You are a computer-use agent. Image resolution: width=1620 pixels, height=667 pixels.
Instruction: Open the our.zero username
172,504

...

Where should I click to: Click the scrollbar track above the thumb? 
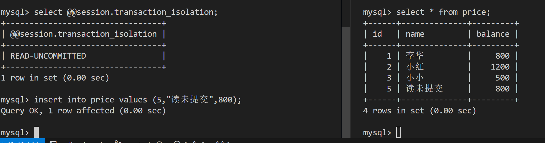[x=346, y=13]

...

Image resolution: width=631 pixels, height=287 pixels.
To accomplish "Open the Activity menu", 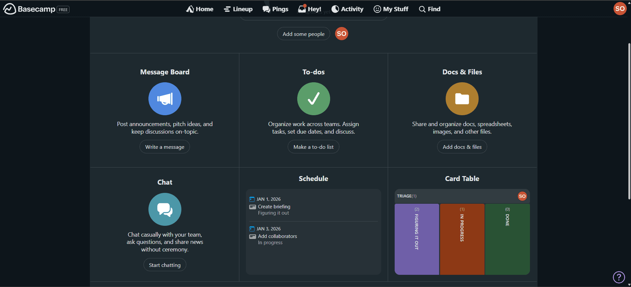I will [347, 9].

→ Task details: Within the listing above, tally the lines where the word "resolution" occurs and write only the total.

→ Completed exercise: 2